EXTRACTED INFORMATION:

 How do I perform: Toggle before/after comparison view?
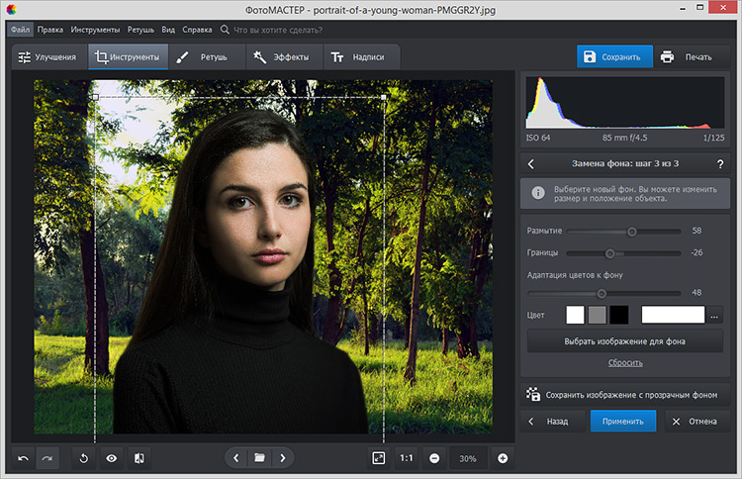tap(139, 458)
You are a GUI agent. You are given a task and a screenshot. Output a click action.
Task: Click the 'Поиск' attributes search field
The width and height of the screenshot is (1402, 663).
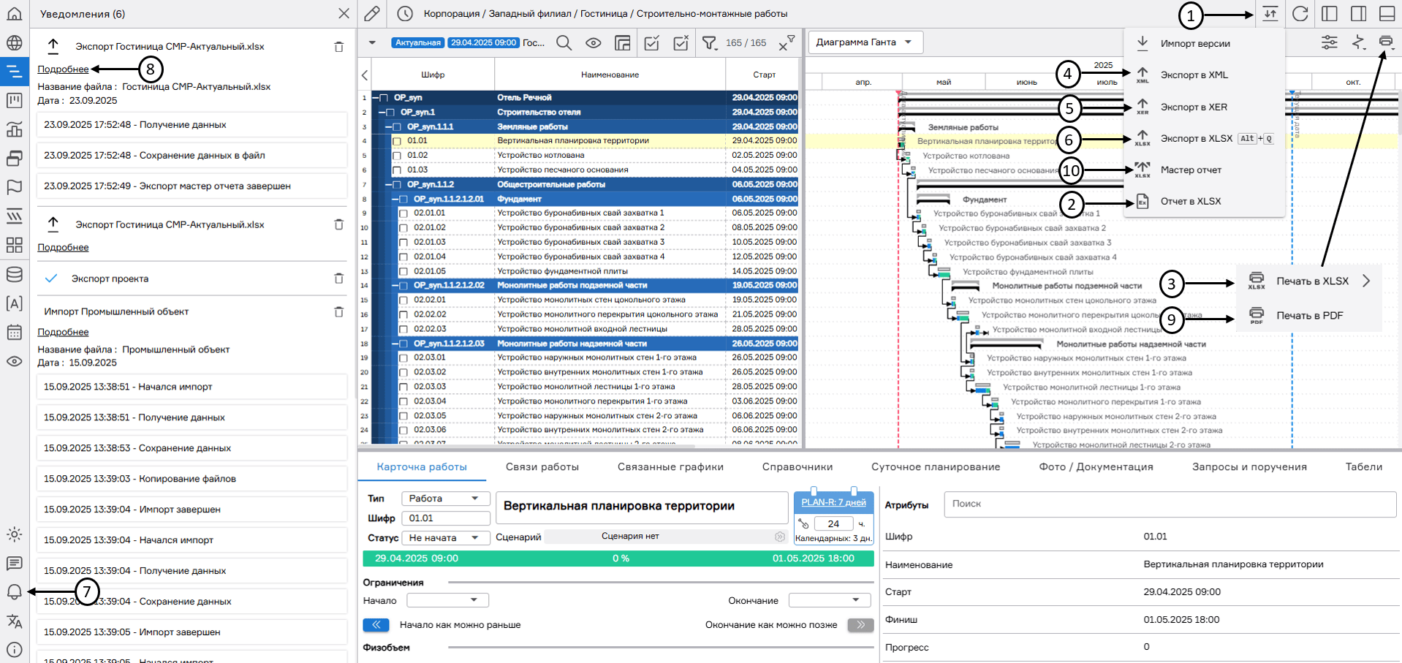coord(1170,504)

INSTRUCTION: Write out every line of the material above word for word, but leave out the pictures.

ANSWER TO THIS PROBLEM:
 How do I perform: Toggle before/after comparison view?
tap(139, 458)
You are a GUI agent. You are given a task and a screenshot. Output a click action.
Task: Click the 'Поиск' attributes search field
The width and height of the screenshot is (1402, 663).
coord(1170,504)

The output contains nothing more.